Mali coup leaders vow to hold elections as history repeats itself

The Malian soldiers who forced President Ibrahim Boubacar Keita to resign in a coup promised early Wednesday to organize new elections after their takeover was swiftly condemned by the international community.

In a statement carried overnight on state broadcaster ORTM, the mutinous soldiers who staged Tuesday’s military coup identified themselves as the National Committee for the Salvation of the People led by Colonel Major Ismael Wagué.

“With you, standing as one, we can restore this country to its former greatness,” Wagué said, announcing that borders were closed and that a curfew was going into effect from 9 p.m. to 5 a.m

The news of Keita’s departure was met with jubilation by anti-government demonstrators in the capital, Bamako, and alarm by former colonial ruler France and other allies and foreign nations.

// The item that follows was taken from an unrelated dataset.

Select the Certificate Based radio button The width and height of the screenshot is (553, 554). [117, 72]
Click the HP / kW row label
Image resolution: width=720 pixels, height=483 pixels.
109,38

The U.N. Security Council scheduled a closed meeting Wednesday August 19, 2020 afternoon to discuss the unfolding situation in Mali, where the U.N. has a 15,600-strong peacekeeping mission. Keita, who was democratically elected in a 2013 landslide and re-elected five years later, still had three years left in his term.

But his popularity had plummeted, and demonstrators began taking to the streets calling for his ouster in June.

West African regional bloc ECOWAS had sent mediators to try and negotiate a unity government but those talks fell apart when it became clear that the protesters would not accept less than Keita’s resignation.